▶ **EXERCISE DESCRIPTION**: Repeat, without any change, the entries presented below.

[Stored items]
-- Opening Marker --
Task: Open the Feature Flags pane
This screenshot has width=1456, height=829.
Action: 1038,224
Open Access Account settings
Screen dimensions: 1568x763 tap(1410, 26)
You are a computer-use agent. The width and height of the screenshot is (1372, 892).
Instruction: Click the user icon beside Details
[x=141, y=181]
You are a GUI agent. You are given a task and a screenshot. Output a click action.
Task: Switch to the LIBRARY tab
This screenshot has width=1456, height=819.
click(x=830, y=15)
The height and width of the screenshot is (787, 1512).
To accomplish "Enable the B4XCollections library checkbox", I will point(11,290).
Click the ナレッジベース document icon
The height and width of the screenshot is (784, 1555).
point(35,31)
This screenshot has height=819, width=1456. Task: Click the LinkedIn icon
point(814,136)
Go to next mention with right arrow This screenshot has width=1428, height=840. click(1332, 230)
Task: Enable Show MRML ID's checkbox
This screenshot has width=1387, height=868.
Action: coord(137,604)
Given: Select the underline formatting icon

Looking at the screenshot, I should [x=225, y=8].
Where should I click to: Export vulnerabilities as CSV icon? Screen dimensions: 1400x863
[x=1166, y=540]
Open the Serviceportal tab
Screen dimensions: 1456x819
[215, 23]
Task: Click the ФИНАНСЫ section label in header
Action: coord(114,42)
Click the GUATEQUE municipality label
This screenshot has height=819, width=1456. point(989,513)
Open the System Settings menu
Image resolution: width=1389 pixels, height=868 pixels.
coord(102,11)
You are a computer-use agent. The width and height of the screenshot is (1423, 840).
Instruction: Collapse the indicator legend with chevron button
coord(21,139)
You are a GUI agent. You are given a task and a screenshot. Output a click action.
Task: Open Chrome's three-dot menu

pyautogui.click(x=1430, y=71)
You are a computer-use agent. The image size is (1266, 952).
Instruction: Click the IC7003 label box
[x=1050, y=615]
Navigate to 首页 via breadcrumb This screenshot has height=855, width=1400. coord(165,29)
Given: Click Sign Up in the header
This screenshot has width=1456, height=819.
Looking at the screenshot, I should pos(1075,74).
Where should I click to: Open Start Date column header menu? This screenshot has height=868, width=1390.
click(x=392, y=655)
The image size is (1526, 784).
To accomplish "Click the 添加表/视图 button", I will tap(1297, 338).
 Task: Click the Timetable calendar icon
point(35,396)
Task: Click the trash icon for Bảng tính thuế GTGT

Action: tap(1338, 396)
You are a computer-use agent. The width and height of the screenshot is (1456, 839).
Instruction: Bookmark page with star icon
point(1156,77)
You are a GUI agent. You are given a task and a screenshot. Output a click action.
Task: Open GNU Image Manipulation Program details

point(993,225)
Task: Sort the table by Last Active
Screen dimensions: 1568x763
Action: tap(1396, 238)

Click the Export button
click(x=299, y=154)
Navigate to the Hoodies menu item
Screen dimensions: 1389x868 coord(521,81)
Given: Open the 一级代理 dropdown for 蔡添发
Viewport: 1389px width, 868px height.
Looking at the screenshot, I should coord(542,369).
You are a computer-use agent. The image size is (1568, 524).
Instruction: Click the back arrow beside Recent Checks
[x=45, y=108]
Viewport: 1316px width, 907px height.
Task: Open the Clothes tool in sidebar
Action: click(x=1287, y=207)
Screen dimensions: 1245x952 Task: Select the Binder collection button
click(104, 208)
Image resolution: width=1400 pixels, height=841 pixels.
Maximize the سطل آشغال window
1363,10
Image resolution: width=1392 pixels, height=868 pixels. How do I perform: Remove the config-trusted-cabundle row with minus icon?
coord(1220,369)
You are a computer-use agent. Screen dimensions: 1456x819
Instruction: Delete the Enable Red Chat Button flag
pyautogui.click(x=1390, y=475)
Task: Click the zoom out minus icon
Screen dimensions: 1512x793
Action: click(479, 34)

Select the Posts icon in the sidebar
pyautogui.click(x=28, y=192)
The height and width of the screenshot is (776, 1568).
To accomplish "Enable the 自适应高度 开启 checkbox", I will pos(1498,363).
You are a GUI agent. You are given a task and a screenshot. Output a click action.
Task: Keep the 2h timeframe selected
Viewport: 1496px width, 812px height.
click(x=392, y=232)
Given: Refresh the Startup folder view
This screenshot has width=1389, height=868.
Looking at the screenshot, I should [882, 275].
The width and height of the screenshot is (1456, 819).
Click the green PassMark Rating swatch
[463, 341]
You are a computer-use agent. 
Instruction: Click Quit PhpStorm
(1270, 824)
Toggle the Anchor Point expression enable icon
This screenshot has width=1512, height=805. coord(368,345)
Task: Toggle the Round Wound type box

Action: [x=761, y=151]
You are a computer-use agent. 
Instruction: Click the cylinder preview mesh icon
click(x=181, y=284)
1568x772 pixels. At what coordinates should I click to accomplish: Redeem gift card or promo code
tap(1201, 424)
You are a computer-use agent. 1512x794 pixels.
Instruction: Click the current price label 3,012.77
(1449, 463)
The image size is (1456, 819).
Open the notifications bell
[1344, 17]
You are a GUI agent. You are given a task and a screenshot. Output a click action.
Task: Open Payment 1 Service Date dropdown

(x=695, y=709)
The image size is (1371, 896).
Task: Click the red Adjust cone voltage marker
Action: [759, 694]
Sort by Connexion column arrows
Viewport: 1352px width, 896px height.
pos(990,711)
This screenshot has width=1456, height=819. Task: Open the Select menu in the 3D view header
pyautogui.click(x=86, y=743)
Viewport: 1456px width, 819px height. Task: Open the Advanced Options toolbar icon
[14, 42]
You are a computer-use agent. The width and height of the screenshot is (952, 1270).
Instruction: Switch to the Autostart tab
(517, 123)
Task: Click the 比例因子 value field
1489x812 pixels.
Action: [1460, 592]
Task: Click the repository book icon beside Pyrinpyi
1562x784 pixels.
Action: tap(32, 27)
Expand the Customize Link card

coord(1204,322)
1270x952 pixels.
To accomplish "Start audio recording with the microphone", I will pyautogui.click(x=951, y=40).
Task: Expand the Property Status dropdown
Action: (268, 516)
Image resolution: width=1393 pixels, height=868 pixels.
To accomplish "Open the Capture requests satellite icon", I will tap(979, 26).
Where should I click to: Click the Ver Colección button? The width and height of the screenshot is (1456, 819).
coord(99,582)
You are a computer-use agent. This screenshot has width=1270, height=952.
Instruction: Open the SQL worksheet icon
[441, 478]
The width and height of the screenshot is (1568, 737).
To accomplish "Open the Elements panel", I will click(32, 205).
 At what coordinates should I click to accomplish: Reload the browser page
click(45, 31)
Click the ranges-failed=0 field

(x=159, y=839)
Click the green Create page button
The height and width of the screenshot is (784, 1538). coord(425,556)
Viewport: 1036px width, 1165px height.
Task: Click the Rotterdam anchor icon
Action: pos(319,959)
-- Closing Marker --
▶ **FINAL ANSWER**:
Task: Open the Feature Flags pane
This screenshot has width=1456, height=829.
Action: 1038,224
Open Access Account settings
Screen dimensions: 1568x763 tap(1410, 26)
You are a computer-use agent. The width and height of the screenshot is (1372, 892).
Instruction: Click the user icon beside Details
[x=141, y=181]
You are a GUI agent. You are given a task and a screenshot. Output a click action.
Task: Switch to the LIBRARY tab
This screenshot has width=1456, height=819.
click(x=830, y=15)
The height and width of the screenshot is (787, 1512).
To accomplish "Enable the B4XCollections library checkbox", I will point(11,290).
Click the ナレッジベース document icon
The height and width of the screenshot is (784, 1555).
point(35,31)
This screenshot has height=819, width=1456. Task: Click the LinkedIn icon
point(814,136)
Go to next mention with right arrow This screenshot has width=1428, height=840. click(1332, 230)
Task: Enable Show MRML ID's checkbox
This screenshot has width=1387, height=868.
Action: coord(137,604)
Given: Select the underline formatting icon

Looking at the screenshot, I should [x=225, y=8].
Where should I click to: Export vulnerabilities as CSV icon? Screen dimensions: 1400x863
[x=1166, y=540]
Open the Serviceportal tab
Screen dimensions: 1456x819
[215, 23]
Task: Click the ФИНАНСЫ section label in header
Action: coord(114,42)
Click the GUATEQUE municipality label
This screenshot has height=819, width=1456. point(989,513)
Open the System Settings menu
Image resolution: width=1389 pixels, height=868 pixels.
coord(102,11)
You are a computer-use agent. The width and height of the screenshot is (1423, 840).
Instruction: Collapse the indicator legend with chevron button
coord(21,139)
You are a GUI agent. You are given a task and a screenshot. Output a click action.
Task: Open Chrome's three-dot menu

pyautogui.click(x=1430, y=71)
You are a computer-use agent. The image size is (1266, 952).
Instruction: Click the IC7003 label box
[x=1050, y=615]
Navigate to 首页 via breadcrumb This screenshot has height=855, width=1400. coord(165,29)
Given: Click Sign Up in the header
This screenshot has width=1456, height=819.
Looking at the screenshot, I should pos(1075,74).
Where should I click to: Open Start Date column header menu? This screenshot has height=868, width=1390.
click(x=392, y=655)
The image size is (1526, 784).
To accomplish "Click the 添加表/视图 button", I will tap(1297, 338).
 Task: Click the Timetable calendar icon
point(35,396)
Task: Click the trash icon for Bảng tính thuế GTGT

Action: tap(1338, 396)
You are a computer-use agent. The width and height of the screenshot is (1456, 839).
Instruction: Bookmark page with star icon
point(1156,77)
You are a GUI agent. You are given a task and a screenshot. Output a click action.
Task: Open GNU Image Manipulation Program details

point(993,225)
Task: Sort the table by Last Active
Screen dimensions: 1568x763
Action: tap(1396, 238)

Click the Export button
click(x=299, y=154)
Navigate to the Hoodies menu item
Screen dimensions: 1389x868 coord(521,81)
Given: Open the 一级代理 dropdown for 蔡添发
Viewport: 1389px width, 868px height.
Looking at the screenshot, I should coord(542,369).
You are a computer-use agent. The image size is (1568, 524).
Instruction: Click the back arrow beside Recent Checks
[x=45, y=108]
Viewport: 1316px width, 907px height.
Task: Open the Clothes tool in sidebar
Action: click(x=1287, y=207)
Screen dimensions: 1245x952 Task: Select the Binder collection button
click(104, 208)
Image resolution: width=1400 pixels, height=841 pixels.
Maximize the سطل آشغال window
1363,10
Image resolution: width=1392 pixels, height=868 pixels. How do I perform: Remove the config-trusted-cabundle row with minus icon?
coord(1220,369)
You are a computer-use agent. Screen dimensions: 1456x819
Instruction: Delete the Enable Red Chat Button flag
pyautogui.click(x=1390, y=475)
Task: Click the zoom out minus icon
Screen dimensions: 1512x793
Action: click(479, 34)

Select the Posts icon in the sidebar
pyautogui.click(x=28, y=192)
The height and width of the screenshot is (776, 1568).
To accomplish "Enable the 自适应高度 开启 checkbox", I will pos(1498,363).
You are a GUI agent. You are given a task and a screenshot. Output a click action.
Task: Keep the 2h timeframe selected
Viewport: 1496px width, 812px height.
click(x=392, y=232)
Given: Refresh the Startup folder view
This screenshot has width=1389, height=868.
Looking at the screenshot, I should [882, 275].
The width and height of the screenshot is (1456, 819).
Click the green PassMark Rating swatch
[463, 341]
You are a computer-use agent. 
Instruction: Click Quit PhpStorm
(1270, 824)
Toggle the Anchor Point expression enable icon
This screenshot has width=1512, height=805. coord(368,345)
Task: Toggle the Round Wound type box

Action: [x=761, y=151]
You are a computer-use agent. 
Instruction: Click the cylinder preview mesh icon
click(x=181, y=284)
1568x772 pixels. At what coordinates should I click to accomplish: Redeem gift card or promo code
tap(1201, 424)
You are a computer-use agent. 1512x794 pixels.
Instruction: Click the current price label 3,012.77
(1449, 463)
The image size is (1456, 819).
Open the notifications bell
[1344, 17]
You are a GUI agent. You are given a task and a screenshot. Output a click action.
Task: Open Payment 1 Service Date dropdown

(x=695, y=709)
The image size is (1371, 896).
Task: Click the red Adjust cone voltage marker
Action: [759, 694]
Sort by Connexion column arrows
Viewport: 1352px width, 896px height.
pos(990,711)
This screenshot has width=1456, height=819. Task: Open the Select menu in the 3D view header
pyautogui.click(x=86, y=743)
Viewport: 1456px width, 819px height. Task: Open the Advanced Options toolbar icon
[14, 42]
You are a computer-use agent. The width and height of the screenshot is (952, 1270).
Instruction: Switch to the Autostart tab
(517, 123)
Task: Click the 比例因子 value field
1489x812 pixels.
Action: [1460, 592]
Task: Click the repository book icon beside Pyrinpyi
1562x784 pixels.
Action: tap(32, 27)
Expand the Customize Link card

coord(1204,322)
1270x952 pixels.
To accomplish "Start audio recording with the microphone", I will pyautogui.click(x=951, y=40).
Task: Expand the Property Status dropdown
Action: (268, 516)
Image resolution: width=1393 pixels, height=868 pixels.
To accomplish "Open the Capture requests satellite icon", I will tap(979, 26).
Where should I click to: Click the Ver Colección button? The width and height of the screenshot is (1456, 819).
coord(99,582)
You are a computer-use agent. This screenshot has width=1270, height=952.
Instruction: Open the SQL worksheet icon
[441, 478]
The width and height of the screenshot is (1568, 737).
To accomplish "Open the Elements panel", I will click(32, 205).
 At what coordinates should I click to accomplish: Reload the browser page
click(45, 31)
Click the ranges-failed=0 field

(x=159, y=839)
Click the green Create page button
The height and width of the screenshot is (784, 1538). coord(425,556)
Viewport: 1036px width, 1165px height.
Task: Click the Rotterdam anchor icon
Action: pos(319,959)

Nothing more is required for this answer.